→ **Given passage**:
------------------------------------

Let these facts be contrasted with the case now before the court. Illinois has declared in the most solemn and impressive form that there shall be neither slavery nor involuntary servitude in that State, and that any slave brought into it, with a view of becoming a resident, shall be emancipated. And effect has been given to this provision of the Constitution by the decision of the Supreme Court of that State. With a full knowledge of these facts, a slave is brought from Missouri to Rock Island, in the State of Illinois, and is retained there as a slave for two years, and then taken to Fort Snelling, where slavery is prohibited by the Missouri compromise act, and there he is detained two years longer in a state of slavery. Harriet, his wife, was also kept at the same place four years as a slave, having been purchased in Missouri. They were then removed to the State of Missouri, and sold as slaves, and in the action before us they are not only claimed as slaves, but a majority of my brethren have held that on their being returned to Missouri the status of slavery attached to them.

I am not able to reconcile this result with the respect due to the State of Illinois. Having the same rights of sovereignty as the State of Missouri in adopting a Constitution, I can perceive no reason why the institutions of Illinois should not receive the same consideration as those of Missouri. Allowing to my brethren the same right of judgment that I exercise myself, I must be permitted to say that it seems to me the principle laid down will enable the people of a slave State to introduce slavery into a free State, for a longer or shorter time, as may suit their convenience; and by returning the slave to the State whence he was brought, by force or otherwise, the status of slavery attaches, and protects the rights of the master, and defies the sovereignty of the free State. There is no evidence before us that Dred Scott and his family returned to Missouri voluntarily. The contrary is inferable from the agreed case: "In the year 1838, Dr. Emerson removed the plaintiff and said Harriet, and their daughter Eliza, from Fort Snelling to the State of Missouri, where they have ever since resided." This is the agreed case; and can it be inferred from this that Scott and family returned to Missouri voluntarily? He was removed; which shows that he was passive, as a slave, having exercised no volition on the subject. He did not resist the master by absconding or force. But that was not sufficient to bring him within Lord Stowell's decision; he must have acted voluntarily. It would be a mockery of law and an outrage on his rights to coerce his return, and then claim that it was voluntary, and on that ground that his former status of slavery attached.

If the decision be placed on this ground, it is a fact for a jury to decide, whether the return was voluntary, or else the fact should be distinctly admitted. A presumption against the plaintiff in this respect, I say with confidence, is not authorized from the facts admitted.

------------------------------------

→ **Given material**:
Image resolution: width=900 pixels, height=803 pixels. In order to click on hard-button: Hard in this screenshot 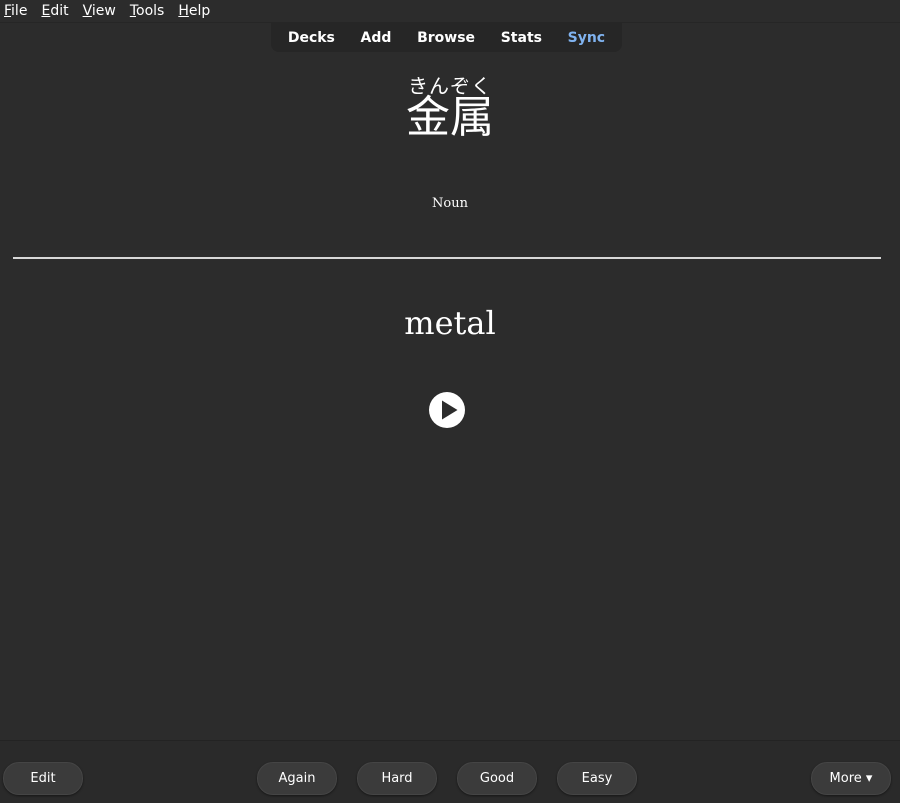, I will do `click(397, 778)`.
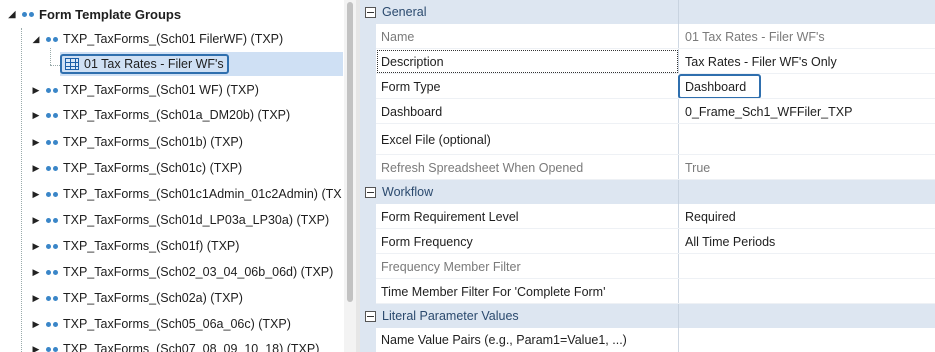 Image resolution: width=935 pixels, height=352 pixels. Describe the element at coordinates (648, 168) in the screenshot. I see `property-row-refresh-spreadsheet: Refresh Spreadsheet When Opened True` at that location.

------------------------------------

→ **Assigned task 1**: Reproduce the court opinion passage from "If the decision" up to and including "the facts admitted.".
→ **Assigned task 2**:
Answer these questions using the court opinion passage:
(a) For how long was the slave kept as a slave at Rock Island?
(b) In what year did Dr. Emerson remove the plaintiff, Harriet, and Eliza from Fort Snelling to Missouri?
(c) If the decision rests on whether the return was voluntary, who does the passage say should decide that fact?
→ **Assigned task 3**: Write what comes next in the court opinion passage, starting after its final sentence.
None of the material matters here.

→ **Answer space 1**:
If the decision be placed on this ground, it is a fact for a jury to decide, whether the return was voluntary, or else the fact should be distinctly admitted. A presumption against the plaintiff in this respect, I say with confidence, is not authorized from the facts admitted.

→ **Answer space 2**:
(a) Two years.
(b) 1838.
(c) A jury, unless the fact is distinctly admitted.

→ **Answer space 3**:
In coming to the conclusion that a voluntary return by Grace to her former domicil, slavery attached, Lord Stowell took great pains to show that England forced slavery upon her colonies, and that it was maintained by numerous acts of Parliament and public policy, and, in short, that the system of slavery was not only established by Great Britain in her West Indian colonies, but that it was popular and profitable to many of the wealthy and influential people of England, who were engaged in trade, or owned and cultivated plantations in the colonies. No one can read his elaborate views, and not be struck with the great difference between England and her colonies, and the free and slave States of this Union. While slavery in the colonies of England is subject to the power of the mother country, our States, especially in regard to slavery, are independent, resting upon their own sovereignties, and subject only to international laws, which apply to independent States.

In the case of Williams, who was a slave in Granada, having run away, came to England, Lord Stowell said: "The four judges all concur in this--that he was a slave in Granada, though a free man in England, and he would have continued a free man in all other parts of the world except Granada."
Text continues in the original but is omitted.